At Saturday, December 09, 2006 10:45:00 PM, Anonymous Jarrett said...

I think you are exactly right. There are always rumors circulating about Iverson every off season following a sub-par regular season from the Sixers. It's interesting that they want to dump Iverson for the exact same reasons that they have held on to him all of these years.

I wouldn't be surprised if it was just another case of Allen Being Allen, considering that his contract is one of the more difficult to move if you are looking at any other team than the Knicks.

At Sunday, December 10, 2006 4:16:00 AM, Blogger David Friedman said...

If the Sixers were planning to trade Iverson then they should have done it in the offseason when they would have probably gotten more in return. This would have also given their new players the opportunity to work together during training camp and the preseason. The Sixers either hoped that the team would turn out to be better than it is or did not like the offers that they received at that time.
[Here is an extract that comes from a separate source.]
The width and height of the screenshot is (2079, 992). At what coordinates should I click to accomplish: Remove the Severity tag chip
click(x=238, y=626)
On the other hand, it is understandable for a team to be reluctant to trade a great player who has become so identified with the franchise. Depending on what the Sixers get in return and how well the team does, there could be a fan backlash. Also, looking at NBA history, most of the deals that involve one superstar for a bunch of decent players and/or draft picks do not turn out well for the team that gives up the superstar. The Sixers have done this twice already: after trading Wilt, the Sixers pretty quickly went from having the best regular season record in history (a record since broken by Wilt's Lakers and the '96 Bulls) to having the worst record in history; the Sixers also went through some down years after trading Barkley, while the Suns went straight to the Finals (the Sixers were actually bad with Barkley at the end, too, but the point is that dealing him did not help the Sixers at all but really boosted the Suns).
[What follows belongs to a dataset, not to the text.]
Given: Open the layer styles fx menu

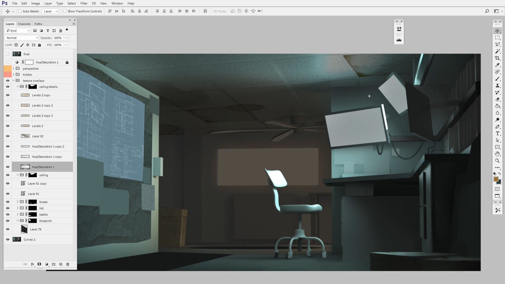Looking at the screenshot, I should click(x=32, y=264).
At Monday, December 11, 2006 8:39:00 AM, Blogger illest said...

I think Charles Barkley read what we all wrote in this blog and put it in the Philly Inquirer today.

At Monday, December 11, 2006 5:16:00 PM, Blogger alternaviews said...

they couldn't have traded AI over the summer -- the public backlash in Philly would've been too great.

they needed him to publicly demand a trade -- which just happened now.

otherwise, it would've been a p.r. disaster. AI is (was) the Sixers...

At Tuesday, December 12, 2006 8:17:00 AM, Blogger illest said...

It doesnt matter. There will be backlash no matter what. A lot of fans didnt show up to the game last night beacuse of no Iverson. Thats backlash. For years Sixers fans went to see Iverson. They are treating him like some bench player. But I understand...he asked to be traded so what are the Sixers supposed to do but find a way to do it. Now you are seeing why they should have done it in the summer.